→ Directions for this task: Could you retype, exactly as written, every line from the top of the records through the line that contains "Open German Regulators"?

Stored data entries:
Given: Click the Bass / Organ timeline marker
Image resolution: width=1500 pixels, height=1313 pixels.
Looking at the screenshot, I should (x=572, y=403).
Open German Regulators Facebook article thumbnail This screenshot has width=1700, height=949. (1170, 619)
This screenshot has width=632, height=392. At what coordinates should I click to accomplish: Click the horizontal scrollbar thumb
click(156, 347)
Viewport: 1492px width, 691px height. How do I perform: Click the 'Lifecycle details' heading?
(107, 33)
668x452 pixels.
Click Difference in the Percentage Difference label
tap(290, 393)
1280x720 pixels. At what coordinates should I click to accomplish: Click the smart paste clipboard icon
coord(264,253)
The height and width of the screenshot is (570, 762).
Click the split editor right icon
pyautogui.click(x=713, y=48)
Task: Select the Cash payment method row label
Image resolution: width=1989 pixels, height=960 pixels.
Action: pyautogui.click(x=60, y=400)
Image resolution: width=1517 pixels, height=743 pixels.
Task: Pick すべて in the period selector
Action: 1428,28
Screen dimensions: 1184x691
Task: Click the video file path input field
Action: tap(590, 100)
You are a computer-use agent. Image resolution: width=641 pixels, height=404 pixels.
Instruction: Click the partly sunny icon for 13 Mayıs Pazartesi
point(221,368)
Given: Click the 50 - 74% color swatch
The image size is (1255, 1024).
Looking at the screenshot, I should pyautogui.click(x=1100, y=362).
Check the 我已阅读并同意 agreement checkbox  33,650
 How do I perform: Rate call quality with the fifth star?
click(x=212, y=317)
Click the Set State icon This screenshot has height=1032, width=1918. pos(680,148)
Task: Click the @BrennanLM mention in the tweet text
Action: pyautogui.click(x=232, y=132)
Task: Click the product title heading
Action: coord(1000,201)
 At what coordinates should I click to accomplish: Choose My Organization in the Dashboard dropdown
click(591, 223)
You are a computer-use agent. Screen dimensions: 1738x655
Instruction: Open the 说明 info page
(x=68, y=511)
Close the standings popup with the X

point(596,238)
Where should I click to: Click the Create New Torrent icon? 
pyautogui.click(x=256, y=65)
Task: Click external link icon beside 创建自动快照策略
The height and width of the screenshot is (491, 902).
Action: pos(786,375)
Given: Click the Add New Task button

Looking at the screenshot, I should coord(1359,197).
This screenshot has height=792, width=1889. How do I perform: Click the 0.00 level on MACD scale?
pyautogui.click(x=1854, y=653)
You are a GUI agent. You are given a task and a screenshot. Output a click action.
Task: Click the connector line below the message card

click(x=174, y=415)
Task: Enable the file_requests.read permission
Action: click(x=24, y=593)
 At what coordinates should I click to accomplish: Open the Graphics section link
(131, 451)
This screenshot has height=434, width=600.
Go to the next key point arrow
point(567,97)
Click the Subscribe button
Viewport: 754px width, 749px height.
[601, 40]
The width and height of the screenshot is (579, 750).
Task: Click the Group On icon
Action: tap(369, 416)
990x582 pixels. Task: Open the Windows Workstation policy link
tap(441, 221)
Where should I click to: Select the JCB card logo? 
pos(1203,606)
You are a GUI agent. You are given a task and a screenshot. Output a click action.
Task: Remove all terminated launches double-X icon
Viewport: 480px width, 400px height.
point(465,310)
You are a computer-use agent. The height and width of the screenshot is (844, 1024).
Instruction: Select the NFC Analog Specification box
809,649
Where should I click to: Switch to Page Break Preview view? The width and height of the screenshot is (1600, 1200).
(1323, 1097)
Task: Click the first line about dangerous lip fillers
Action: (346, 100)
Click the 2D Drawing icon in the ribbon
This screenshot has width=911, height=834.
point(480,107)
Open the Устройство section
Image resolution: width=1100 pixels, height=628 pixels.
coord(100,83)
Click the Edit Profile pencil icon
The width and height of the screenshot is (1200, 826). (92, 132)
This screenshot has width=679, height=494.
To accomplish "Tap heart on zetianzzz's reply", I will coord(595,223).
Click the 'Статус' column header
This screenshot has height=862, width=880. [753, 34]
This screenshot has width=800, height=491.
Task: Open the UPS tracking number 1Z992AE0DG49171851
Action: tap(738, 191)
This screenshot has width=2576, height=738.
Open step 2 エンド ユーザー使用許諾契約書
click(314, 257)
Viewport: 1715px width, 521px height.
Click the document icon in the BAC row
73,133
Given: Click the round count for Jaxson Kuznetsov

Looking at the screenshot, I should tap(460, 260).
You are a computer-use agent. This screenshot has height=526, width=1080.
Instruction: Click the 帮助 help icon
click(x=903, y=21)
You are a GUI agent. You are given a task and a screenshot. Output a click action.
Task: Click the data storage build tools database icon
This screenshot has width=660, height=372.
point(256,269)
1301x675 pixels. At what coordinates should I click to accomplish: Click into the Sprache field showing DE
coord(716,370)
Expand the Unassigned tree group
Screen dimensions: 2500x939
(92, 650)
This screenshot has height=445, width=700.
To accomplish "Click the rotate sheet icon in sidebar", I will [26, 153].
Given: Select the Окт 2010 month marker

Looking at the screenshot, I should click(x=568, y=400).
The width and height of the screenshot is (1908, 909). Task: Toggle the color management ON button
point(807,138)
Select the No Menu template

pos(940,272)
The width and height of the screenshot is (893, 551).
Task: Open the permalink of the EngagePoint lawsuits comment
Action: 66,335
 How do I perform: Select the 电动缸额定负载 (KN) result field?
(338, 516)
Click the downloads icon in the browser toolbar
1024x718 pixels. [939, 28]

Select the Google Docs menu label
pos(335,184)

→ Your response:
Given: Click the Bass / Organ timeline marker
Image resolution: width=1500 pixels, height=1313 pixels.
Looking at the screenshot, I should (x=572, y=403).
Open German Regulators Facebook article thumbnail This screenshot has width=1700, height=949. (1170, 619)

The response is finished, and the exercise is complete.